_Assignment:_ Among the entries below, please show each line that carries the word "blue".

_Stored data entries:_
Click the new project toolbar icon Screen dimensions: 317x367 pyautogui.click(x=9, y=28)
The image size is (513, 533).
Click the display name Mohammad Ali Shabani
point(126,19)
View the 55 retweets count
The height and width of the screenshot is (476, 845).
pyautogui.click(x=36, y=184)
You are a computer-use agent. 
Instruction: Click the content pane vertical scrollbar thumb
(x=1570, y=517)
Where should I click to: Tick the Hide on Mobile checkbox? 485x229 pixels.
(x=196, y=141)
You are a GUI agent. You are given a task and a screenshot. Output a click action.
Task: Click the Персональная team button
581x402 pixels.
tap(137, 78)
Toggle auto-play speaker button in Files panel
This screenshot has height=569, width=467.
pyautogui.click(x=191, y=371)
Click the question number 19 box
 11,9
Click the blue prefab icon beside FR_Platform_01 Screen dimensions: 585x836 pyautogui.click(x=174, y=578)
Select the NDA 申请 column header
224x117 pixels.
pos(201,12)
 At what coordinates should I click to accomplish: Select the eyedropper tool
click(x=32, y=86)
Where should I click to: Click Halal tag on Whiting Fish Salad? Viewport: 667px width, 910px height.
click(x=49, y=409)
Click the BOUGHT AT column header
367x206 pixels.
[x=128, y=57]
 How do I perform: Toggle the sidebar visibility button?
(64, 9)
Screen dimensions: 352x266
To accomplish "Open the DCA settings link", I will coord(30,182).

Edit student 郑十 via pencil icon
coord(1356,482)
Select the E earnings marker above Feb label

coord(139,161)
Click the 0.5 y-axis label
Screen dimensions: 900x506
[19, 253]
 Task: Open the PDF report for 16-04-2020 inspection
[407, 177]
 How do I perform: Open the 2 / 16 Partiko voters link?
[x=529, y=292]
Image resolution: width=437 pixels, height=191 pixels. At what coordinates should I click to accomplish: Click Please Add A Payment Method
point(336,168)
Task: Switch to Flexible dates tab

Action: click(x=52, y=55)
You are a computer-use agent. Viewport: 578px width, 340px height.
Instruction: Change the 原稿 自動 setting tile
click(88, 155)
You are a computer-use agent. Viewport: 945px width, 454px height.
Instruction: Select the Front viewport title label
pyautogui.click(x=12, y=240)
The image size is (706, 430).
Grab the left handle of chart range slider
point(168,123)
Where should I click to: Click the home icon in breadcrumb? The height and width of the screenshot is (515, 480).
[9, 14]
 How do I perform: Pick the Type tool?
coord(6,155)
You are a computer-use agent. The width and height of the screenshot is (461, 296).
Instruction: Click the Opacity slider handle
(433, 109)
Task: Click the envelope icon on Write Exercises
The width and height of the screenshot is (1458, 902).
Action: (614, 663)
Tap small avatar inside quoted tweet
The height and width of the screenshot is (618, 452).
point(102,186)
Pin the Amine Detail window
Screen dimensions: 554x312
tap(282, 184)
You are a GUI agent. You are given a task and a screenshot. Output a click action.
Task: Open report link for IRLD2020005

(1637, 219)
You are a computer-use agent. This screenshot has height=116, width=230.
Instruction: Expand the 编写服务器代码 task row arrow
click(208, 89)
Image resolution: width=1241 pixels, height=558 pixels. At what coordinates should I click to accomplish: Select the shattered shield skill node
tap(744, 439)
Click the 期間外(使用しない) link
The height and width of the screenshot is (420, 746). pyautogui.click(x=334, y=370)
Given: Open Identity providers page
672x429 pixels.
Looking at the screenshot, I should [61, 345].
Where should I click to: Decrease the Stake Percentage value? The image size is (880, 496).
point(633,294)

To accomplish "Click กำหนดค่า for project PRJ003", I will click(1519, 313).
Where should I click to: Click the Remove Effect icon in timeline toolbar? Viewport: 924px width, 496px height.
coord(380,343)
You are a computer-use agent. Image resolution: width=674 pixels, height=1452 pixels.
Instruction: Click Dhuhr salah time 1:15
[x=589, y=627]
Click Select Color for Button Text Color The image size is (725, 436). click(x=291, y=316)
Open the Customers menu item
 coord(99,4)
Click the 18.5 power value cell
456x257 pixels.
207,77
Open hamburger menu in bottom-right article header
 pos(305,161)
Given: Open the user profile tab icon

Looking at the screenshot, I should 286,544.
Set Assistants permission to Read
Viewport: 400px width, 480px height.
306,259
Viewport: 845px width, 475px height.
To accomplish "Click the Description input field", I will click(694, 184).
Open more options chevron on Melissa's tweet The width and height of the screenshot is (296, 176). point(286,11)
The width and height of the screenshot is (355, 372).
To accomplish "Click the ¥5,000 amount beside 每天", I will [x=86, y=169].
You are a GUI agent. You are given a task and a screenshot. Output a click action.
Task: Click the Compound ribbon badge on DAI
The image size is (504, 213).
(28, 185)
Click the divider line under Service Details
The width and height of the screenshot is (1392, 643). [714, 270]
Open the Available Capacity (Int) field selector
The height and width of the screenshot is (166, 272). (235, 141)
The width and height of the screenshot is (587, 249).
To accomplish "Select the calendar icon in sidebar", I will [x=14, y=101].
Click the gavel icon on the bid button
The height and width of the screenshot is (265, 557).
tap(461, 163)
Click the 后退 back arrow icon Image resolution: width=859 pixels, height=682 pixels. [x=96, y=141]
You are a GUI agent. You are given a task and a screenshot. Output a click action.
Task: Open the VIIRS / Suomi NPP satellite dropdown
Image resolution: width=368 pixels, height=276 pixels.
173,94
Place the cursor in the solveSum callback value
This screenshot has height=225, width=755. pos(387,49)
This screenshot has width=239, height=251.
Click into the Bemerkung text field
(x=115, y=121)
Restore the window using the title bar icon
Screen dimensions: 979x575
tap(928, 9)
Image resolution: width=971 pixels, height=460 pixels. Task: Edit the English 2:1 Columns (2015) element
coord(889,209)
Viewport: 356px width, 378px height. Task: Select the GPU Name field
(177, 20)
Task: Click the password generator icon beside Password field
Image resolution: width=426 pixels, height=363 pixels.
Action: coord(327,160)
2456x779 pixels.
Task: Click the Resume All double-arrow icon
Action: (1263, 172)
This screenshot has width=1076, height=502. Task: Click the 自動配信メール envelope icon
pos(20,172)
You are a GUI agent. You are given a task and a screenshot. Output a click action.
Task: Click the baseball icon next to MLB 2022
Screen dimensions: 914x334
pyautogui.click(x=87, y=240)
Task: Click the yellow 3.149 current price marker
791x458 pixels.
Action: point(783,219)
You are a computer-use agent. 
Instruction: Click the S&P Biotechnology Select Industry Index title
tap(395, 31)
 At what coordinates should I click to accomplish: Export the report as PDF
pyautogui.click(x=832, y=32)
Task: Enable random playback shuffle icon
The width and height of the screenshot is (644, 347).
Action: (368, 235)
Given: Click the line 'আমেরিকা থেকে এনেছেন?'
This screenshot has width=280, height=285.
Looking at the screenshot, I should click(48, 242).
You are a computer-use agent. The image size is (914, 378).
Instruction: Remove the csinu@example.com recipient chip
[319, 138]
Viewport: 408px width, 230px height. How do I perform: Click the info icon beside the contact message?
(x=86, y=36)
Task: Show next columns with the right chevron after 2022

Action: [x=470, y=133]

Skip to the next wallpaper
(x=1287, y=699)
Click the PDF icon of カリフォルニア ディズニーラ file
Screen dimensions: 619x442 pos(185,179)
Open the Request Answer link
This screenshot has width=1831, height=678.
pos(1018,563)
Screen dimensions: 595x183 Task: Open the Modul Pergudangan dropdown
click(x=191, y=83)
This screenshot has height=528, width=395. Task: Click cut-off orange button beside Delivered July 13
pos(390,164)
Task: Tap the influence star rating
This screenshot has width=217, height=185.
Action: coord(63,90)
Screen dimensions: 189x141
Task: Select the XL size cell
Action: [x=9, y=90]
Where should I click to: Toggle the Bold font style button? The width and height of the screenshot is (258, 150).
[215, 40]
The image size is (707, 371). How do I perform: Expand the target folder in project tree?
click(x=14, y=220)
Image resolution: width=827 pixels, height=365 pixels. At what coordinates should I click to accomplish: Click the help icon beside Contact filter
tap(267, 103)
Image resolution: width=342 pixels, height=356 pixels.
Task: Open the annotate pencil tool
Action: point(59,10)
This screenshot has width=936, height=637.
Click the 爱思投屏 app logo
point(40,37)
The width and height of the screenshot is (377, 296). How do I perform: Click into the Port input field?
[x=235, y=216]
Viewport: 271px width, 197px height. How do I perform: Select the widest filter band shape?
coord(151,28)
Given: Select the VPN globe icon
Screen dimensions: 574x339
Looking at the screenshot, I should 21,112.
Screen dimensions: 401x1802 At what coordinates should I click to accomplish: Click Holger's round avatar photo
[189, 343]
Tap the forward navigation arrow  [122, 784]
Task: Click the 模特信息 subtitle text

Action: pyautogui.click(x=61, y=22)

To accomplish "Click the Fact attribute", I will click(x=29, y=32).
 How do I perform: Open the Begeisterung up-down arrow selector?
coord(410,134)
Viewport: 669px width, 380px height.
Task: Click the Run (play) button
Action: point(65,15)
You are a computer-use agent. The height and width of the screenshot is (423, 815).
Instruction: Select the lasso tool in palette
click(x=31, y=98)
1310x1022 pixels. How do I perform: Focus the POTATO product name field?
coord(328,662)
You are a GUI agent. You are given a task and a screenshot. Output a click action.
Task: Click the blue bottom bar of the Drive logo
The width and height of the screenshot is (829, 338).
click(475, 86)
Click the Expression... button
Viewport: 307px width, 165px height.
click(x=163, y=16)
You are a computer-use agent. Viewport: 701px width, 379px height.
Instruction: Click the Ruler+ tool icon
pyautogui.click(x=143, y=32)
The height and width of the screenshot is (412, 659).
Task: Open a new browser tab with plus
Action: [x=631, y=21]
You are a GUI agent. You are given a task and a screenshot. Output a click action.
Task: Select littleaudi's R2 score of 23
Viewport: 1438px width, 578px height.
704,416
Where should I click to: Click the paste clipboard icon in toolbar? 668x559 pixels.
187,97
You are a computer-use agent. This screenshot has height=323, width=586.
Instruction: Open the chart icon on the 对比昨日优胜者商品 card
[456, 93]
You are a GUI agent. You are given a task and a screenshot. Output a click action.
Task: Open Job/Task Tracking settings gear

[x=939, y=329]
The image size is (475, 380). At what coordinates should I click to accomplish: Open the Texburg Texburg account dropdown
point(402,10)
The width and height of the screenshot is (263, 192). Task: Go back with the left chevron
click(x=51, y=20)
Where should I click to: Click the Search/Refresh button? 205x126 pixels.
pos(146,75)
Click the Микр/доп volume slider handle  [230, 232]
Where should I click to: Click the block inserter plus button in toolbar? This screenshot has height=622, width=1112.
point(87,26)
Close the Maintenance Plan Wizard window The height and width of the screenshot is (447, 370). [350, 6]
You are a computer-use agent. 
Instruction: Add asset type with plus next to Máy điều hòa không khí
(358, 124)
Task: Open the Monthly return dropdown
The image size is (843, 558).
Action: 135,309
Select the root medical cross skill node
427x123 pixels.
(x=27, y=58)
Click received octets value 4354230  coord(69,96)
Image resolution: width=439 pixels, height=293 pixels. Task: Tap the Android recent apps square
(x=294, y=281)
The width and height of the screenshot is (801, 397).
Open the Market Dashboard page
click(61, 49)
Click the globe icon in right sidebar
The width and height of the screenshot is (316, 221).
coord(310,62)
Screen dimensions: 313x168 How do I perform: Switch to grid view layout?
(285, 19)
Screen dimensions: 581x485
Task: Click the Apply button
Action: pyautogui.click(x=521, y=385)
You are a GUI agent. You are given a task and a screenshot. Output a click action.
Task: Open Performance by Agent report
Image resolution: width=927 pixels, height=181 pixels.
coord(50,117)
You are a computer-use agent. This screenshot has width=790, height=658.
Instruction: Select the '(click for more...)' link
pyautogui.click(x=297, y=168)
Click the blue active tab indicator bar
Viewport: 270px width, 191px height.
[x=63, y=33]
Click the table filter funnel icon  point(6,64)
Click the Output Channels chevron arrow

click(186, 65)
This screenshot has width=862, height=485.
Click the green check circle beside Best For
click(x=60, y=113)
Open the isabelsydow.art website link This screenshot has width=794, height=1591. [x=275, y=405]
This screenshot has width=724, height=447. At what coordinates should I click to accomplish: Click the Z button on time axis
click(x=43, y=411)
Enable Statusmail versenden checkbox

_Exercise solution:_
Click the blue prefab icon beside FR_Platform_01 Screen dimensions: 585x836 pyautogui.click(x=174, y=578)
Task: Click the blue bottom bar of the Drive logo
Click the blue active tab indicator bar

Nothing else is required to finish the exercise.